Nirad Chandra Chaudhary was born on 23 November 1897 in Kishoreganj of East Bengal (today’s Bangladesh). Nirad Chandra Chaudhary, son of a lawyer father and an illiterate mother, had equal authority over Shakespeare and Sanskrit classical texts. He was as much an admirer of Western culture as of his own culture. He was an erudite but complex and eccentric man and can best be described as a man born in the wrong place at the wrong time.

The arrival of Nirad Chandra Chaudhary on the literary scene of India was surrounded by controversies. He was loyal to the British rule and dedicated his first book ‘The Autobiography of an Unknown Indian’ (1951) to the British Empire. He firmly believed that “everything that is good and alive in us has been nurtured and developed during two hundred years of colonial rule.” His work was not welcomed in a newly independent nation trying to grapple with its insecurities, where anti-colonial sentiments were at their peak. He became an unacceptable person and had to suffer intellectual torture. The system took a very harsh stance towards him and he was thrown out of All India Radio, where he was working as a broadcaster and political commentator.

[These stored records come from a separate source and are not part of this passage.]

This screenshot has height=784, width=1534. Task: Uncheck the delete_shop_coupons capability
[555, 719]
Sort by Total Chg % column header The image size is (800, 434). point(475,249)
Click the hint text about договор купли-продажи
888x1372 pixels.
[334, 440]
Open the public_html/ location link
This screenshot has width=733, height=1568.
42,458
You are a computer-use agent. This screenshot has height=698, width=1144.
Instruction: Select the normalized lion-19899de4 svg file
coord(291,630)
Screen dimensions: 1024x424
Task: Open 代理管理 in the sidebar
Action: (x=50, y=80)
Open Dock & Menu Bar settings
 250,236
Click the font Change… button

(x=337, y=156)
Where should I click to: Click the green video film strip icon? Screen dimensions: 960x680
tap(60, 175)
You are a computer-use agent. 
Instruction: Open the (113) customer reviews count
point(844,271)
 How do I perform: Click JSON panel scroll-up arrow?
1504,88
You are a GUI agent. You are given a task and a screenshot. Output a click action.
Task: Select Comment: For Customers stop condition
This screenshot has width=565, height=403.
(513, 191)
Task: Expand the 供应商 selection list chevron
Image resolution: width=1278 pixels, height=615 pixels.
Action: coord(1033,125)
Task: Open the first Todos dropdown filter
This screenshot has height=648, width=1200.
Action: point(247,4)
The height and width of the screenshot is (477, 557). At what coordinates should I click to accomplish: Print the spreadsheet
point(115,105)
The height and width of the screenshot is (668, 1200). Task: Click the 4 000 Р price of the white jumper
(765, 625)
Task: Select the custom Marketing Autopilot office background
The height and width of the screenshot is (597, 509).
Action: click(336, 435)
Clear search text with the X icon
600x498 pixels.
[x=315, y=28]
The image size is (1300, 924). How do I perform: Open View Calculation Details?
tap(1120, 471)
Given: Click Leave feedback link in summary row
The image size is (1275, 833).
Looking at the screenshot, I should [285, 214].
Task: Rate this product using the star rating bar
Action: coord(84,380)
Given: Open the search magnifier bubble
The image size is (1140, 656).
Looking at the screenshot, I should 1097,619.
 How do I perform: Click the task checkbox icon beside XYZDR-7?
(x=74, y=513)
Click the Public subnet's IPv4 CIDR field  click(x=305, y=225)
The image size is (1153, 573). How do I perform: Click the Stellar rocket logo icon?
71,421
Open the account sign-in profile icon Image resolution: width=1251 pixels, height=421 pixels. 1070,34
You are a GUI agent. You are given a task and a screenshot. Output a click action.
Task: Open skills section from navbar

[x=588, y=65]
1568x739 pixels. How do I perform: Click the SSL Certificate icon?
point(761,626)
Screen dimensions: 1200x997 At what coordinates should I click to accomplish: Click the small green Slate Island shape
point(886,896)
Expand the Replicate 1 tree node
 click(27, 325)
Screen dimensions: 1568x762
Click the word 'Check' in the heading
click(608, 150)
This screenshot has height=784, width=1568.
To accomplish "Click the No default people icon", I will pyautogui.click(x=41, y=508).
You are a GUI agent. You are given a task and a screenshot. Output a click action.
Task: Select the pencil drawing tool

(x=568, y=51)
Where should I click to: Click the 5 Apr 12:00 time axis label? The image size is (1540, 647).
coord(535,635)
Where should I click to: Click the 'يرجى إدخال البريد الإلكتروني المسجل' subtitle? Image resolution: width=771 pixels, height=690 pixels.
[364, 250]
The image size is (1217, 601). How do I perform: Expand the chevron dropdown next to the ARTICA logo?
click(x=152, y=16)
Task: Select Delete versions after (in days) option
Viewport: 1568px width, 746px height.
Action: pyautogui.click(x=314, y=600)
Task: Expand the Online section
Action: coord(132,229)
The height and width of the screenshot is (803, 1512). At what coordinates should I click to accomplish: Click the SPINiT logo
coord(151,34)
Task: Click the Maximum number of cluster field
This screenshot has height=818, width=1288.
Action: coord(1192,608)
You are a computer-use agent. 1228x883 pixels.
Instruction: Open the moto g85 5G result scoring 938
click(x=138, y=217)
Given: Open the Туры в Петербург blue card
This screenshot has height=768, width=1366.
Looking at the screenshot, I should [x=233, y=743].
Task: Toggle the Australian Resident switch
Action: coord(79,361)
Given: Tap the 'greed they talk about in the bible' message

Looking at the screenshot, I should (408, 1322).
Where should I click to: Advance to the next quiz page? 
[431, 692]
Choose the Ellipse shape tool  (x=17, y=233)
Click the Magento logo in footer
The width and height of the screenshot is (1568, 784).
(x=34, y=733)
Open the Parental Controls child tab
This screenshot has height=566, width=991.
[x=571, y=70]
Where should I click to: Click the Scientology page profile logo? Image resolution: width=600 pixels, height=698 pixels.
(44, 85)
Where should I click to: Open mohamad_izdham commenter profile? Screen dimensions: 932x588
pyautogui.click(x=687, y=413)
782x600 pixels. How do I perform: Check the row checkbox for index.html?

Nirad Chandra Chaudhary was called ‘the last British imperialist’ and ‘the last brown sahib’. His work was continuously criticized and he was expelled from the literary world of India. As a self-exile, he left for England in the 1970s and settled in the university city of Oxford. For him it was like returning home. But this house was very different from the ideal England Chaudhary had imagined. Nirad Chaudhary was as isolated in England as he was in India. The British honored him, he received an honorary doctorate from ‘Oxford University’. He was awarded an Honorary CBE from the Queen. but they could not be convinced by his strong Indianness and his memories of the former glory of the British Empire.

Chaudhary also could not accept the radical changes that had taken place in England over the past few years and was deeply disappointed by the complete lack of commitment to the values ​​which had once made England a great nation. These sentiments are reflected in his works and in the final volume of his autobiography, ‘The Right Hand’, ‘Great Anarch’ (1987), which he wrote at the age of 90. He wrote that- “The greatness of the British has ended forever.” His last book of essays ‘Three Horsemen of the New Apocalypse’ is a commentary on the decline of Indian leadership and the nation.[3]

In later years Nirad Chandra Chaudhary gained the admiration of his countrymen, who had previously misunderstood and ignored him. A more mature, cosmopolitan and self-confident upper class praised the last volume of his autobiography. He started writing in Bengali again and was later awarded a literary award in Calcutta (present-day Kolkata). Nirad Chandra Chaudhary died on 1 August 1999 in Oxford, England.